**Direction:**
Quote the Delhivery stock note below in full, word for word.

**Article:**
Buy Delhivery Ltd for the Target Rs.580 by Motilal Oswal Financial Services Ltd
Well-positioned to capture the volume shift amid sector consolidation
We interacted with the management of Delhivery to gain insights into the evolving trends across the Express and PTL segments as well as the growth outlook. Below are the key highlights from our discussion:
* In the Express logistics segment, management expects industry consolidation to continue, with cash-burning players likely to exit or rationalize operations, leading to volume redistribution toward stronger, well-capitalized operators. The PTL market is also undergoing structural redesign, as customers increasingly shift toward faster, more reliable express PTL offerings from organized players, moving away from traditional economy models characterized by longer transit times and limited service assurance.
* The logistics industry has also transitioned from a fragmented, low-efficiency ecosystem to a technology-driven, service-oriented model, supported by rising ecommerce penetration and increasing customer expectations for faster, more reliable deliveries. In this evolving landscape, Delhivery has positioned itself as a leading integrated logistics platform by embedding technology across its operations. Its automated capacity management system dynamically redirects volumes from congested nodes to underutilized ones, optimizing network utilization and supporting higher service margins.
* Delhivery has emerged as one of the structurally strongest and most scalable platforms in the sector, combining rapid volume-led growth with improving profitability. The company turned APAT positive in FY25 and delivered robust performance in 3QFY26, fueled by strong volume growth and healthy margins in the core transportation segment. The acquisition of Ecom Express further enhances scale, lifts market share to an estimated 20–25%, and strengthens network density and operating leverage.

**Given information:**
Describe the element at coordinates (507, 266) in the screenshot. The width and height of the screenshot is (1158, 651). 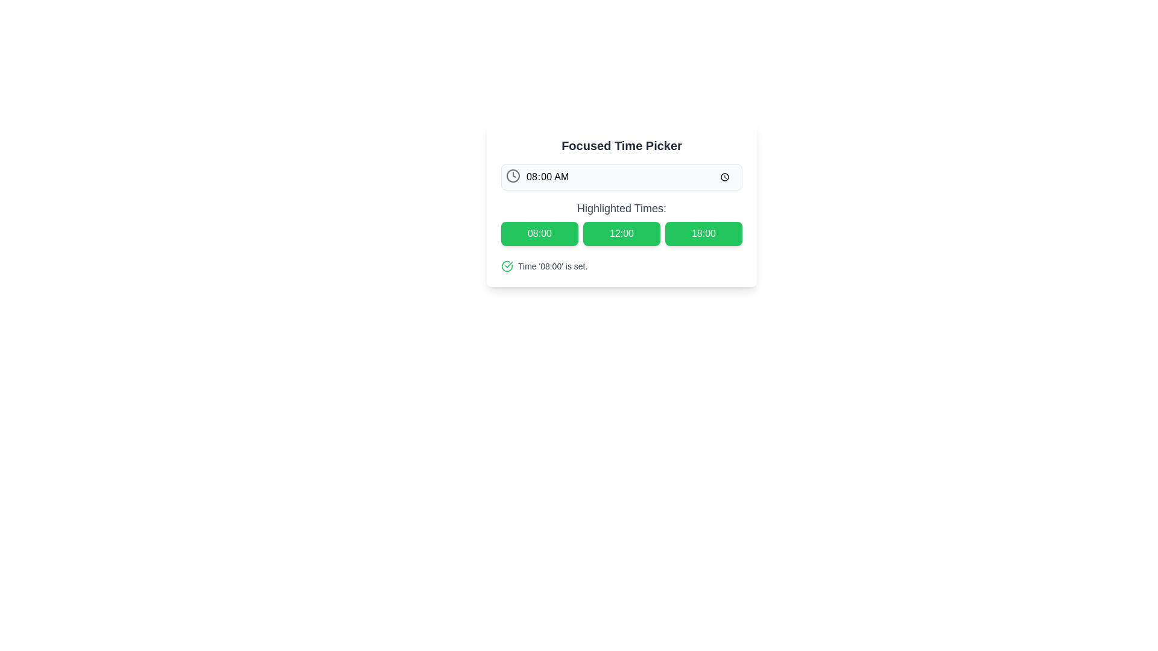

**The reply:**
Buy Delhivery Ltd for the Target Rs.580 by Motilal Oswal Financial Services Ltd
Well-positioned to capture the volume shift amid sector consolidation
We interacted with the management of Delhivery to gain insights into the evolving trends across the Express and PTL segments as well as the growth outlook. Below are the key highlights from our discussion:
* In the Express logistics segment, management expects industry consolidation to continue, with cash-burning players likely to exit or rationalize operations, leading to volume redistribution toward stronger, well-capitalized operators. The PTL market is also undergoing structural redesign, as customers increasingly shift toward faster, more reliable express PTL offerings from organized players, moving away from traditional economy models characterized by longer transit times and limited service assurance.
* The logistics industry has also transitioned from a fragmented, low-efficiency ecosystem to a technology-driven, service-oriented model, supported by rising ecommerce penetration and increasing customer expectations for faster, more reliable deliveries. In this evolving landscape, Delhivery has positioned itself as a leading integrated logistics platform by embedding technology across its operations. Its automated capacity management system dynamically redirects volumes from congested nodes to underutilized ones, optimizing network utilization and supporting higher service margins.
* Delhivery has emerged as one of the structurally strongest and most scalable platforms in the sector, combining rapid volume-led growth with improving profitability. The company turned APAT positive in FY25 and delivered robust performance in 3QFY26, fueled by strong volume growth and healthy margins in the core transportation segment. The acquisition of Ecom Express further enhances scale, lifts market share to an estimated 20–25%, and strengthens network density and operating leverage.